Aaron Boone, Lost in Cleveland
By Potfry
It seems like 10 years since Aaron Boone stood 60 feet and 6 inches from Tim Wakefield and made a dancing knuckle ball fly true into the chilly October sky. On television, the ball came off his bat fast but high, so you weren’t completely sure it was gone until the cameras cut from the batters box to left field. Then, as it soared high against a backdrop of New Yorkers bundled in autumn attire, you knew. You knew that underneath that high arc, Manny Ramirez was running out of Bronx real estate, and the Red Sox had run out of time.

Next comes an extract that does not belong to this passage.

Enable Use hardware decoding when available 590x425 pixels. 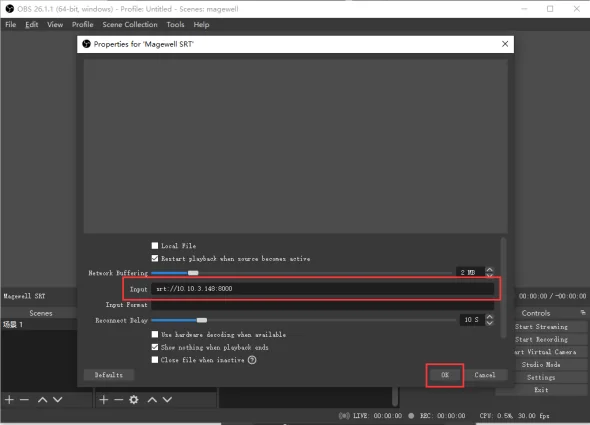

Every time I watch the clip of his homerun, I marvel that Boone is able to stay upright as he runs the bases, that his legs are able to function while his brain processes the magnitude of what his body has just done. That the history he just created doesn’t simply press him flat to the earth.
Aaron Boone had arrived in NY about 150 at-bats before, the latest bounty of the Yankees’ crop-burning approach to farm system management. His lineage proved that genetics had something to do with hitting a speeding ball: he was a third generation major leaguer and his older brother was an All-Star second baseman for the Seattle Mariners. Aaron could hit homeruns and steal bases, a desirable combination if you could overlook the strikeouts and batting average. The Yankees felt they secured the final piece for the stretch run, not the man who would hit the most dramatic homerun since Bobby Thompson.

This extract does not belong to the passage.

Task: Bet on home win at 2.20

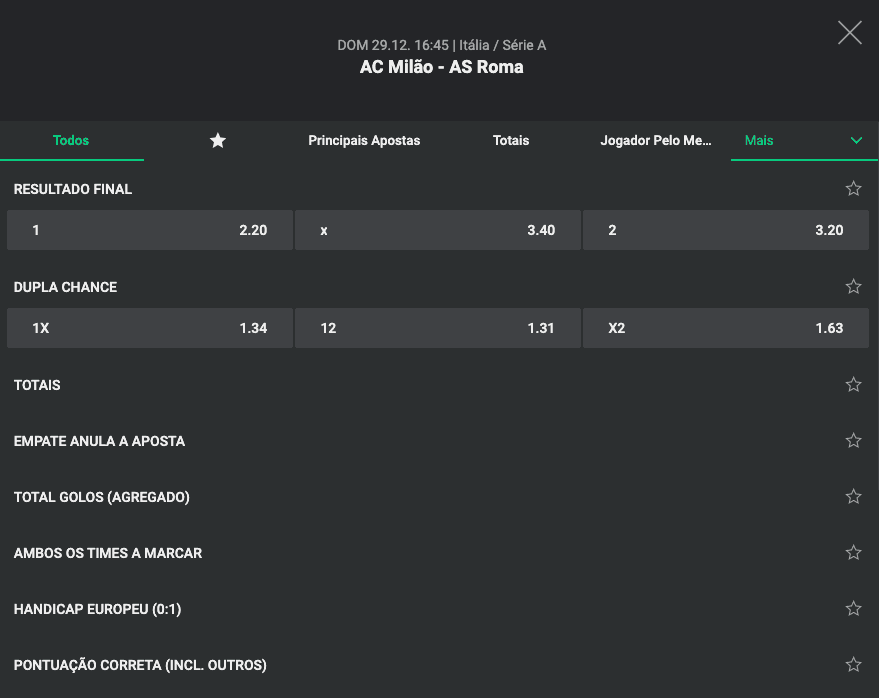Action: 150,230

Boone's season had been an awkward mix of family and job. His father and manager, Bob, had been fired in Cincinnati. Aaron's loyalty to his father led him to demand a trade from the Reds; when his request was honored, he cried openly at the press conference. As Boone sobbed, you sensed the conflict of loyalty to his father and fear of the unknown, the realization of a young man that he was off to the big city, away from everything and everyone he was comfortable with.
There was plenty of symbolism in Boone’s arrival at home plate that night, as he paused to take the last few steps and leap into a welcoming sea of pinstripes. Despite his struggles since arriving in New York, fans rooted for Boone because he earnestly seemed to want to fit in, to be part of it all, to follow where Jeter and gang led. But when he was swallowed whole that night by his team, you knew that he had found a home. At that moment, the possibility of Alex Rodriguez playing third base for the Yankees the next season was as unlikely as — well, as the possibility of Aaron Boone tearing his ACL in a basketball game.
Life is not a steady diet of fastballs. You get the curve, and sometimes it’s got so much movement that you want to inspect the ball for scuff marks. Aaron Boone got his that off-season, and you wonder what went through his head as he writhed around on the basketball court and clung to his unhinged knee. Did he immediately think of his contract? Did he think of Jeff Kent, who almost got away with lying about the circumstances of his off-the-field knee injury? Or did he think of Hal McCoy, the Cincinnati sportswriter who Boone convinced to keep writing when his vision deserted him? Whatever went through his mind at that point, we know what ultimately came out of Boone's mouth: the truth. He did not make excuses, or tell us that he had to feed his children. Just like he had so wonderfully owned the magical moment of his epic homerun, he owned this moment, in all its embarrassing ugliness.
Today Aaron Boone is hitting .142 for the Cleveland Indians. There’s something rather cruel about that sentence; you'd think that God might allow him to suffer the total desertion of his abilities in San Diego or Florida. And it's beyond the point where such a shocking batting average can be dismissed as early season struggles. Aaron Boone is officially horrible right now, and pudgy businessmen with soft paper-pushing hands are not far from the truth when they snicker that they could hit better.
It is a long way from October in New York for Aaron Boone. He'll come to Yankee Stadium on July 7, and perhaps by then, this horrid slump will be a distant memory. Either way, Boone will settle in to the batter's box where he made magic three years prior, and the fans will welcome him warmly.
And if he creates magic again, I don't think anyone in New York will really mind.